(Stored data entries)
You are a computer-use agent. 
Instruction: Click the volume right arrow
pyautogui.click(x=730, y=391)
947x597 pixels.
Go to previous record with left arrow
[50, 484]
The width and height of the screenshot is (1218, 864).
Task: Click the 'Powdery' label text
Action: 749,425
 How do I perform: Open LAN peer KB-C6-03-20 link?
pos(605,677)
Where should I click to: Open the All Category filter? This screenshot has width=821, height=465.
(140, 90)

==

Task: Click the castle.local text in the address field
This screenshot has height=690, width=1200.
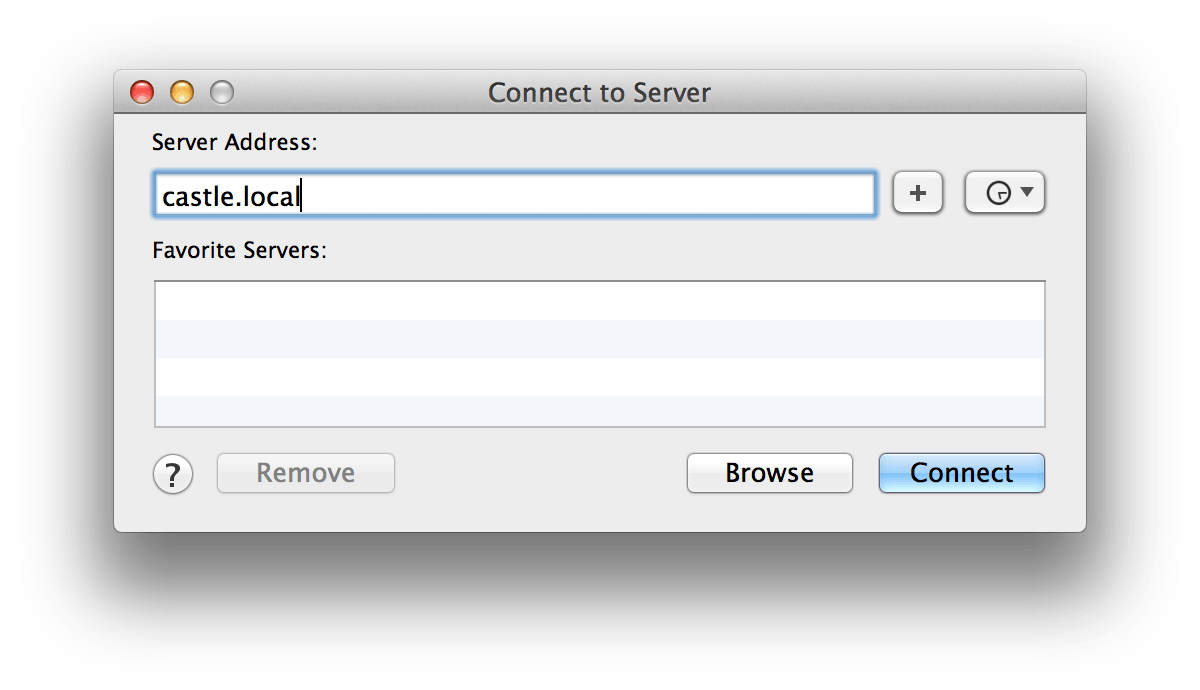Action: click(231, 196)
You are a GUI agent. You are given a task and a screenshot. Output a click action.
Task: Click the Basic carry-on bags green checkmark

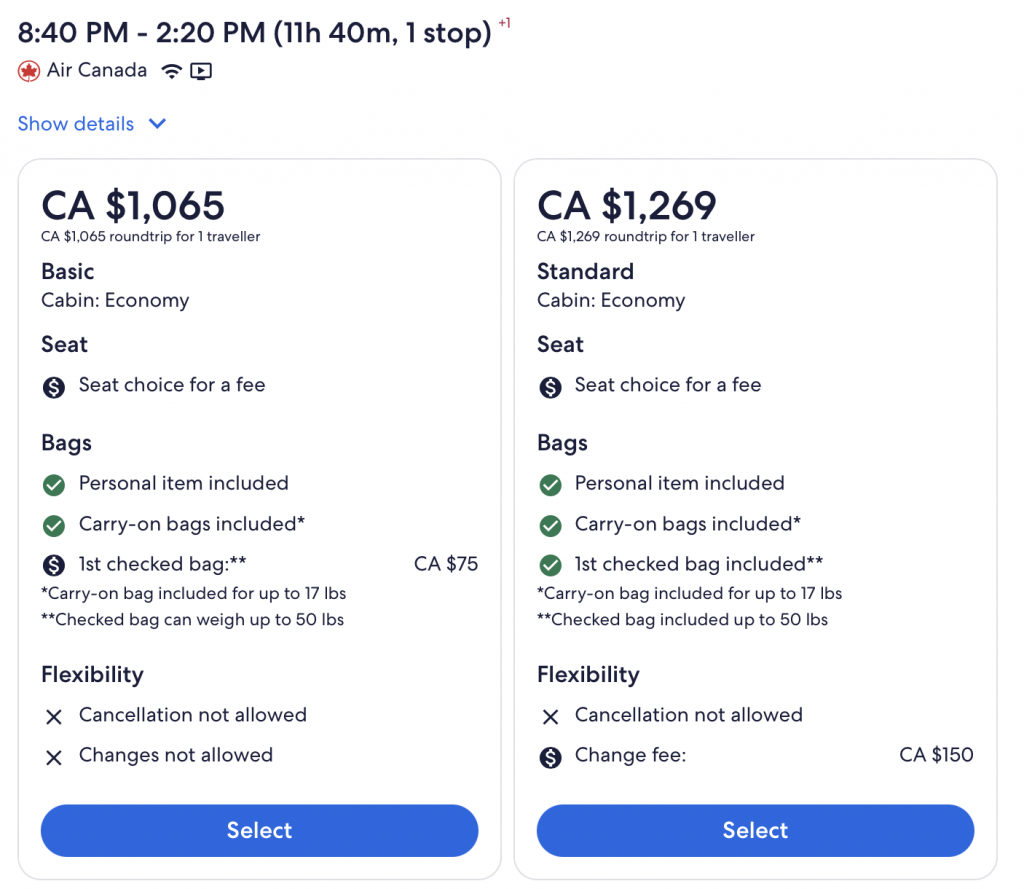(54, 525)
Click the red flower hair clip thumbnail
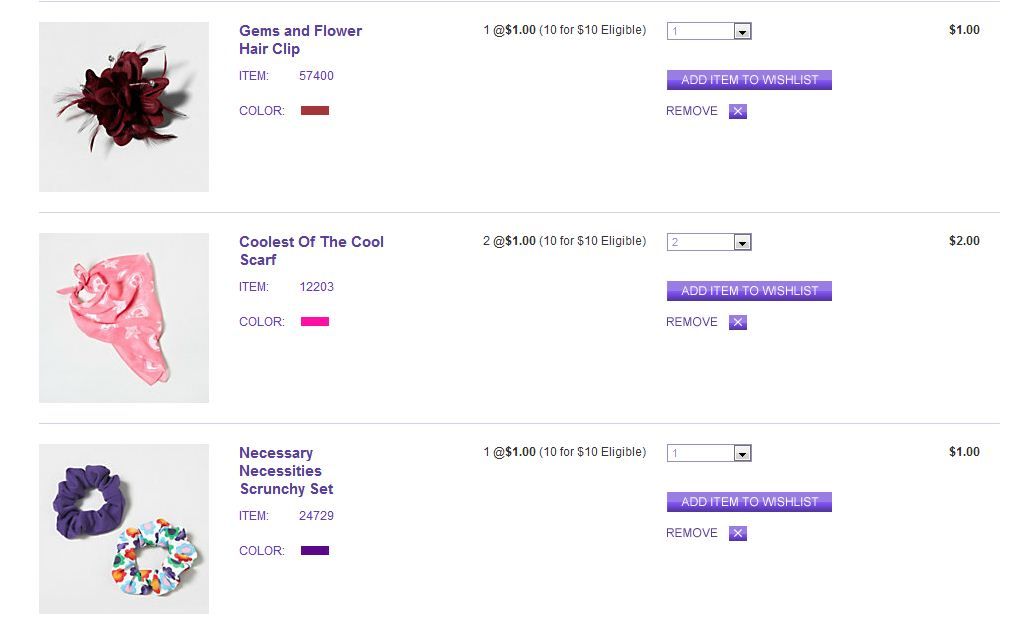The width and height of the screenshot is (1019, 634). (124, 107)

> [Action item]
Your task is to copy every line of the entries that contains the string "agent".

> [Solution to the exercise]
You are a computer-use agent. 
You are a GUI agent. You are given a task and a screenshot. Output a click action.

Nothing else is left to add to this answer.